Ronald Blythe Feudalism is a kind of game, set and match, with partners at both the serving and receiving ends knowing exactly what is expected of them and abiding unquestionably by the rules. Questioning, in fact, is pointless. It breaks rule one, which is accept the lot of the draw. The last of the old acceptors on both sides are now in their 60s or more and prefer not to see any difference between working for Lordship and working with one of the North Sea gas projects, or him that grows the peas for Birdseye, that's a frozen pea thing. It's all work that they will untruthfully insist, but Lordship and what went with him was far from being all work. A good deal of worship and now lost and forgotten mystery managed to interpose themselves in the ritual toil at the manor and the big house. This is I sort of -- but this interview is very amusing.

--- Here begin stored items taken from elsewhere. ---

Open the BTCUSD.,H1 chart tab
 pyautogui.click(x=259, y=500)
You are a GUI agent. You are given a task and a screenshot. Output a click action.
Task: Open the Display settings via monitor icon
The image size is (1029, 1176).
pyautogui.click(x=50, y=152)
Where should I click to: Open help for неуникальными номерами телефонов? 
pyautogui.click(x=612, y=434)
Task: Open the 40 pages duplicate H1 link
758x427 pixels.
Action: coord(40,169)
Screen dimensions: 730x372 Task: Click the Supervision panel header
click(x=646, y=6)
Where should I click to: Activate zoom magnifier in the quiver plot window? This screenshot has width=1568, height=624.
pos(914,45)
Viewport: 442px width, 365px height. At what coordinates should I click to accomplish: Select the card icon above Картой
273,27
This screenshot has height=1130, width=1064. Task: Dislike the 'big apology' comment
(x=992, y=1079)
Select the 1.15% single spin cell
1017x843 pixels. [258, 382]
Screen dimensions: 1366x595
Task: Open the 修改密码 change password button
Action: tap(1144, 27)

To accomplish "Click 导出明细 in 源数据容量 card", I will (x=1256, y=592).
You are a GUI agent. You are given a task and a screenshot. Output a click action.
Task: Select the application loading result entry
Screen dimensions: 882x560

Ronald Blythe Very sort of -- I suppose he's as lost as the old people. He's still young, he looks like a young man who'd been in the air force during the war. The kind of Brylcreemed hair with a smart car. Very good job now as a gardener to somebody. But he associates himself entirely with its servants of the local gentry, and since it's all gone away, he feels very lost. He is the most tremendous gardener, I mean an expert.
Studs Terkel Ronald, before we say goodbye, before we -- you're -- until such time as I read your book, which I know will be a fascinating one, indeed, another fragment. Perhaps a woman. This is an old woman in your own village.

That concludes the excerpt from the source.